There are dozens of books to read about how to effectively communicate, lean on your older peers, ask for critiques from your team members who regularly see you communicate. It’s impossible to be perfect, but you can strive to always be growing.
- Giving Feedback
This goes hand in hand with the first point. How you communicate with your team is just as important as with your clients. Feedback is going to come from your clients. Some of it won’t be positive. Your job is to give your team feedback in a way that effectively communicates the issues while maintaining and protecting positive team morale. The best way to do that is different depending on the makeup of your team. Different people receive feedback differently.
“You were born with two ears and one mouth for a reason.” – Mothers everywhere
Listening is the most valuable skill an AE can have. In any meeting, and as you know there are lots of them, people will ask questions, give feedback, request things, etc. It is your job to hear those things, interpret them and disseminate that information to the proper parties. Being able to pick up on those things that can regularly be shared subtlety will get you very far.
I would argue that proper note taking would fall under listening as well.
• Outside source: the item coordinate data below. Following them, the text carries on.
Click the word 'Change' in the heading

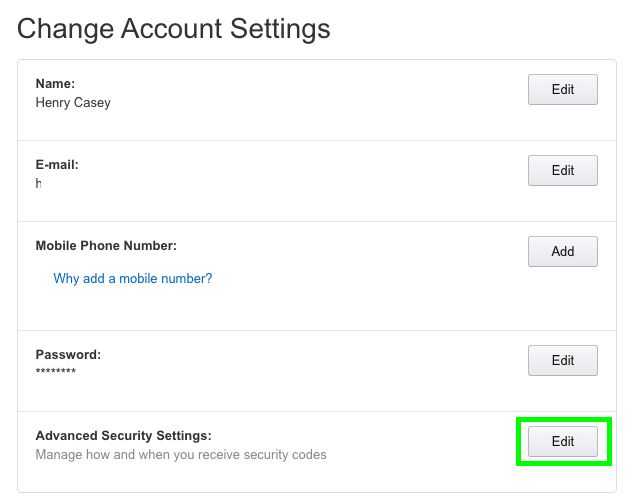coord(64,28)

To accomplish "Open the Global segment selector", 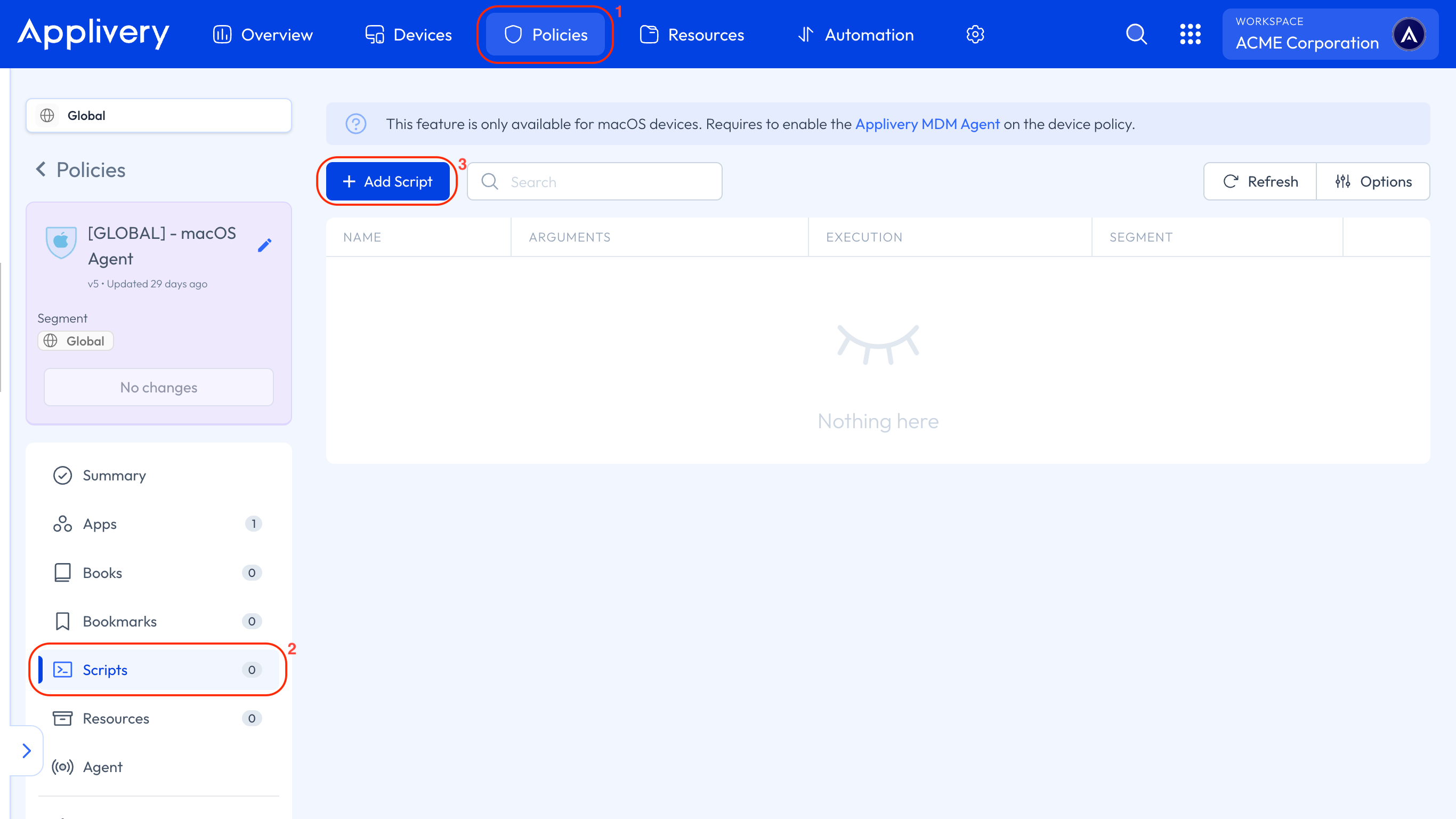I will pos(158,115).
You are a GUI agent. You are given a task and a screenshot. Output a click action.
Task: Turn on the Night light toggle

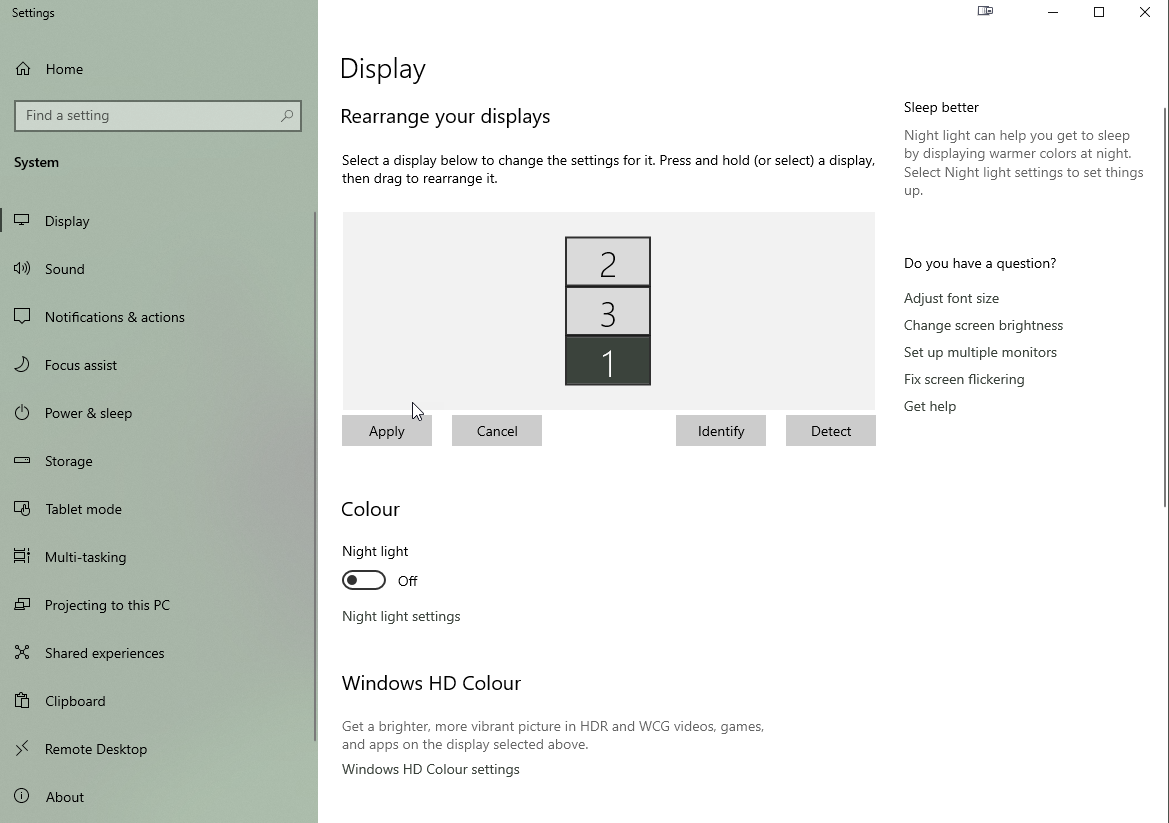pyautogui.click(x=364, y=580)
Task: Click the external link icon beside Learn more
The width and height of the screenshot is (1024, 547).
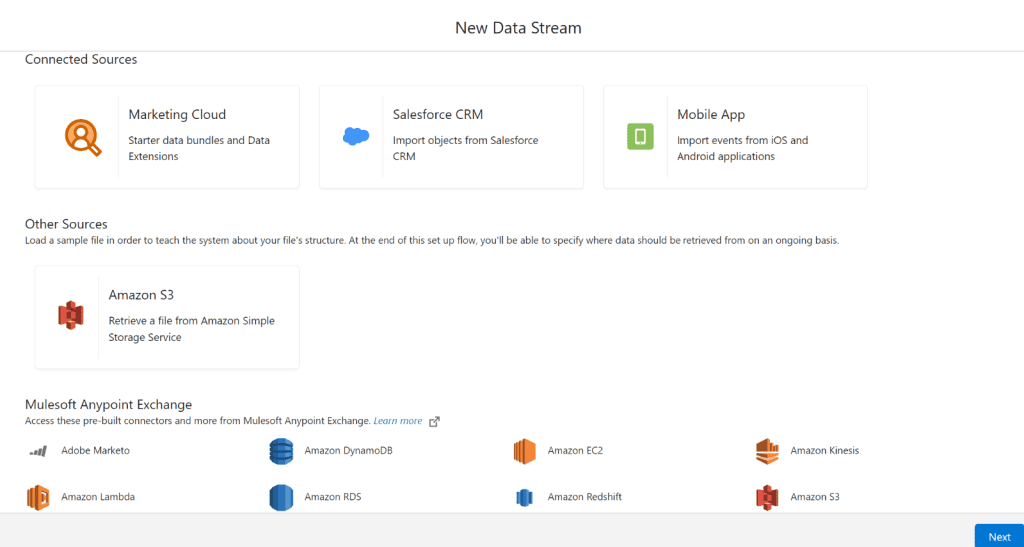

Don’t count on your awesome memory to take you through. Find a system that works for you and stick to it. Being able to recall everything that happened in a meeting is key to being able to keep your team, bosses and clients all on the same page.
Not my desk, but potentially could be.
This is one of the things I’m constantly working on, organization. This job requires you to multi-task. It never fails that all of your clients to want everything all at the same time. Without an organizational system that works for you, something will get missed. I’m a fan of writing lists and having a physical representation of what my day/week looks like but find whatever works for you. I had a boss that organized her tasks by length of time required to complete them. That seemed to work well for her as her day was very scheduled out with meetings so being able to quickly find a task to complete in the 15 minutes before the next meeting was important to her.
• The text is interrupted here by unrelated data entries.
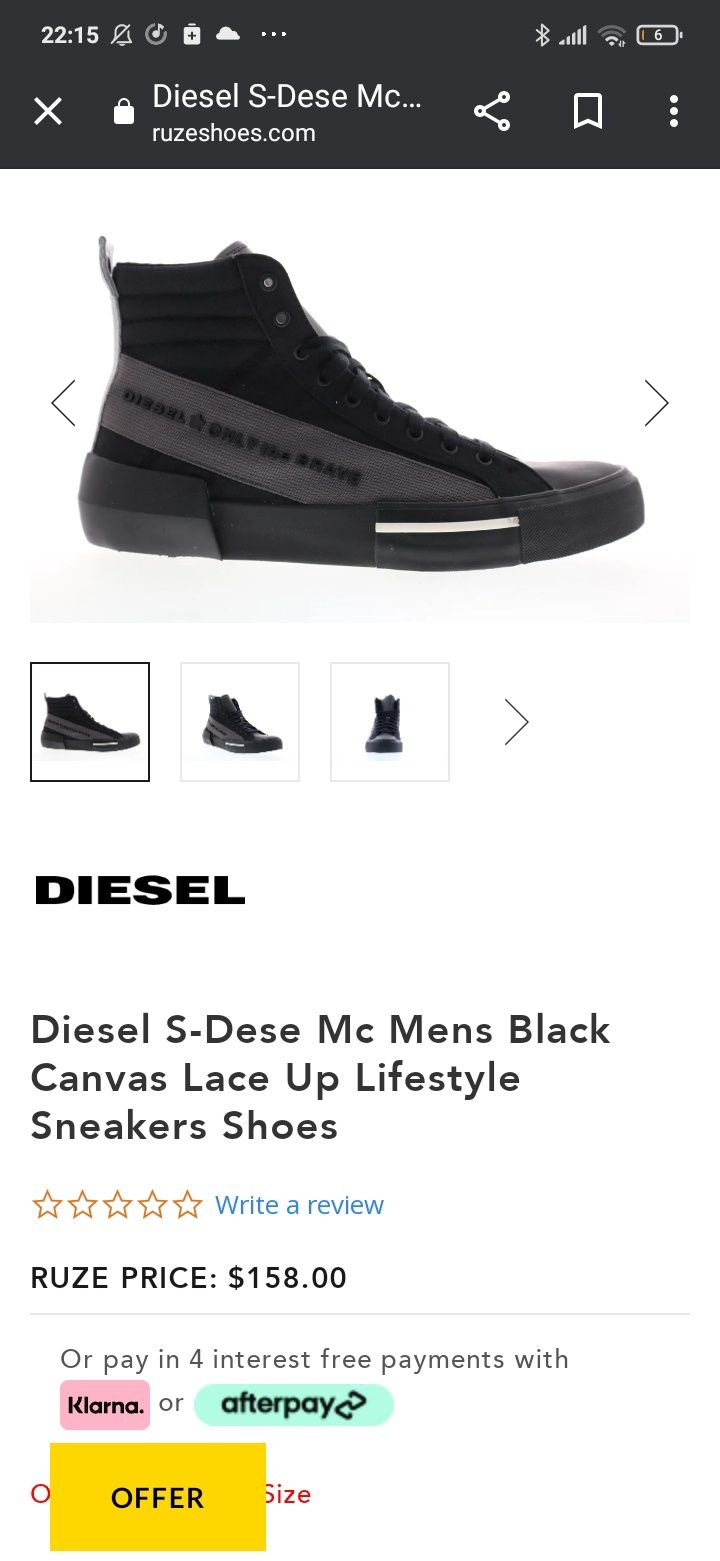The image size is (720, 1561).
Task: Tap the five-star rating row
Action: pos(117,1205)
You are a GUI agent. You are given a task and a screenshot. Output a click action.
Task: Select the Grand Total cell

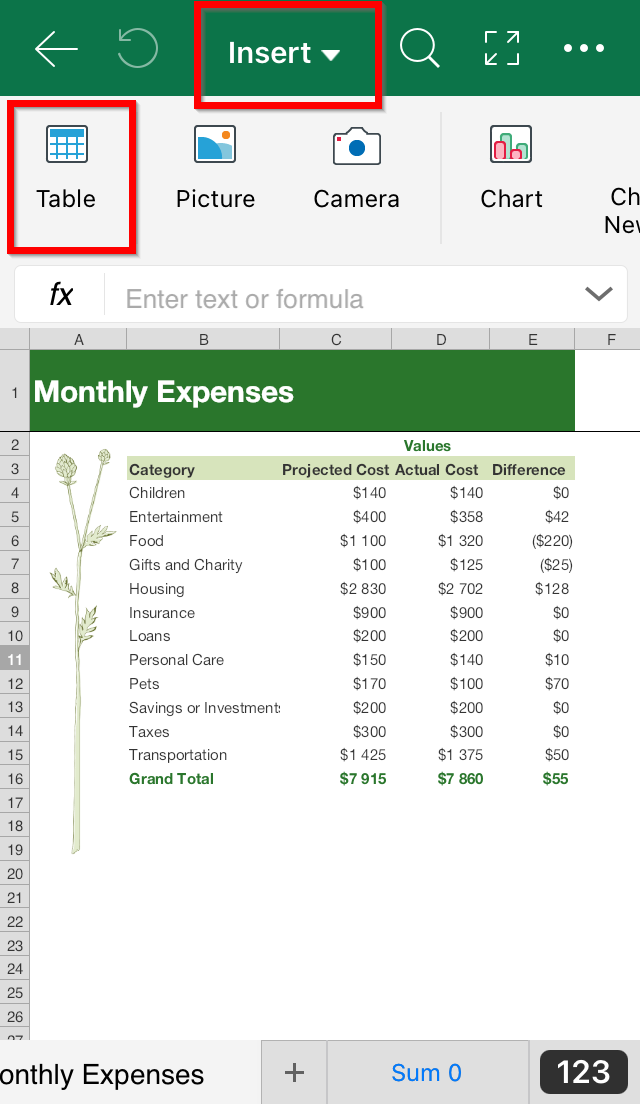(172, 779)
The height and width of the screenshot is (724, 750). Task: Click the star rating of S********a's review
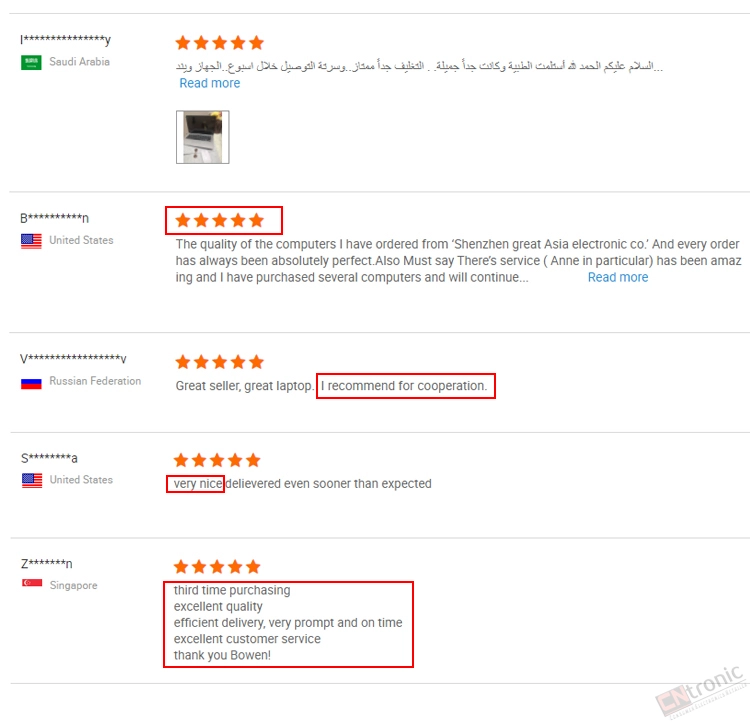click(217, 460)
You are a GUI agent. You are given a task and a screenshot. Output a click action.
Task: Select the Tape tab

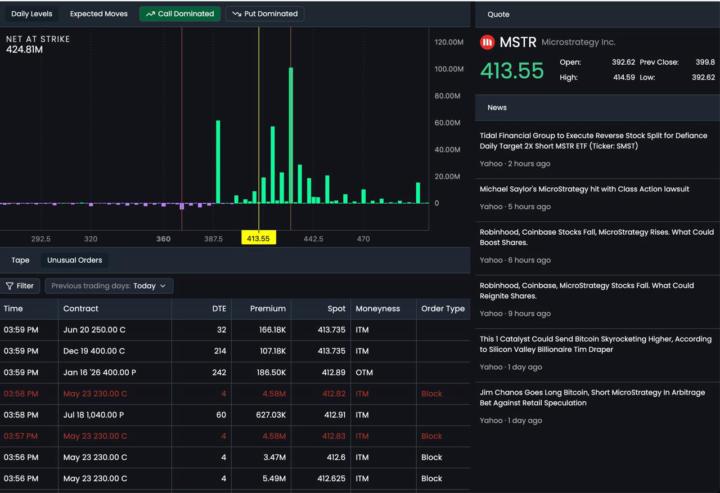pyautogui.click(x=20, y=260)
When finding the right organizational system, it’s important to take company culture into account. Sticky notes in an office with fans might not be the best idea. In past jobs, I used a whiteboard but because I’m all over the place around the office due to meetings, that system wouldn’t work well here.
- Continuous education
An AE touches most aspects of the advertising business, from sales to creative and beyond, so it is important to at least have basic knowledge of all the departments you come into contact with. You don’t need to know how to knock out a beautiful digital ad (that’s creatives job) but knowing what work goes into it allows you to properly scope the work and maintain realistic client expectations. Keep up with trends in the industry, ask your team what the emerging thing in their field is, read blogs from industry experts so you can help your team create great campaigns and potentially upsell clients to make sure they’re on the cutting edge. It’s perfectly acceptable to ask you team about their expertise but being able to give a rough overview of the process to the client is always helpful if needed.
While that’s just 5 areas for you to look at, there are plenty more. There are numerous websites and Facebook pages devoted to the industry as a whole and professional development. I enjoy Adfreak, The Dieline, and Social Media Examiner. If you are constantly growing in one of these many areas, you can’t help but become a better AE.